Responding to my most recent post, Getting the Facts Straight, I was asked, “How do you explain to someone the difference between having hepatitis C and having the hepatitis C antibody?” In other words, if you go through hepatitis C treatment and are cured but you still have the hepatitis C antibody, then don’t you still have hepatitis C?
This concept can be a little tricky, but just like anything, sometimes it just takes a good explanation. I think it was easier to learn this than figuring out where my attachments went after I downloaded them from my email. Here’s how I explain it:
If a bear attacked you and someone happened to photograph the event, you would have a picture of the attack. If you saw the photo later that day while your wounds were still fresh, you would still be hurt, but the bear injured you—the picture of it didn’t. If your wounds healed, and years later, you were looking at the photo, you would have proof that a bear attacked. However, the bear in the photo could no longer hurt you.
Imagine that the hepatitis C virus is the bear and the hepatitis C antibody is the photograph of the bear.
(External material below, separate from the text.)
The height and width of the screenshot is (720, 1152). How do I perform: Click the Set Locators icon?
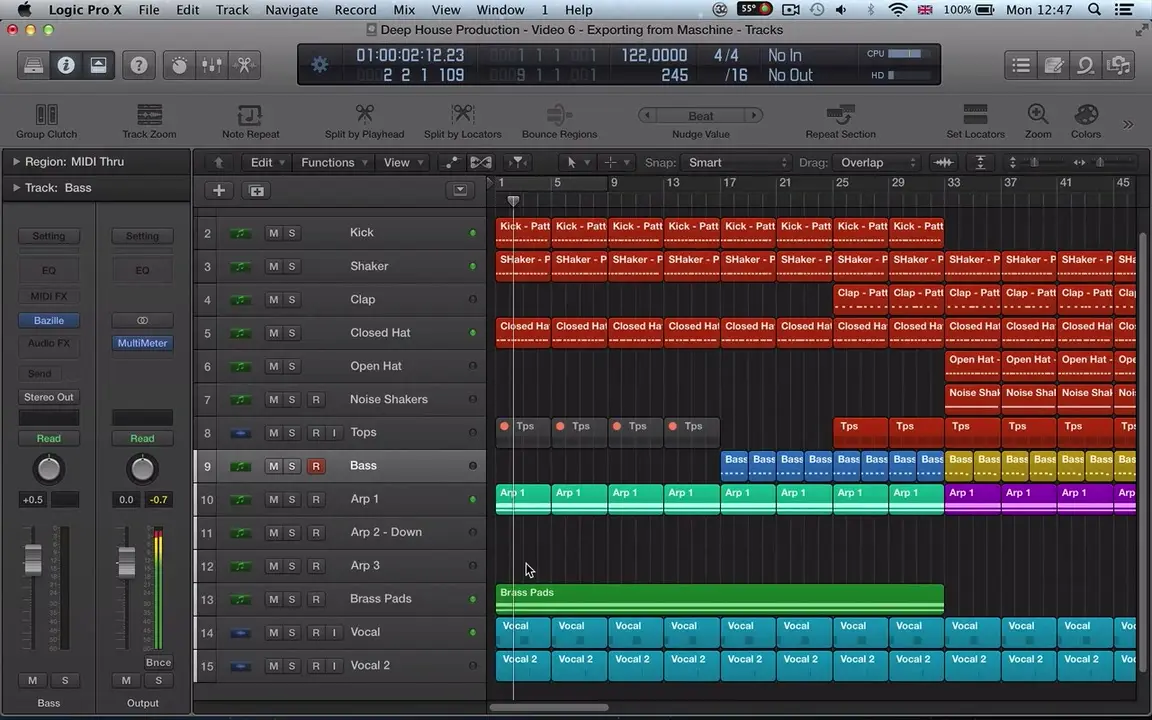(x=975, y=115)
When attacked by hepatitis C, our body produces an antibody—much like a photograph of the virus’s attack. As long as we carry the hepatitis C virus, our viral load and our antibody tests will be positive. However, if we are treated and succeed in eliminating hepatitis C, the viral load will be negative (aka nondetectable or undetectable), but the hepatitis C antibody test will continue to be positive. The bear is gone, but we have its photograph—proof that we once had hepatitis C.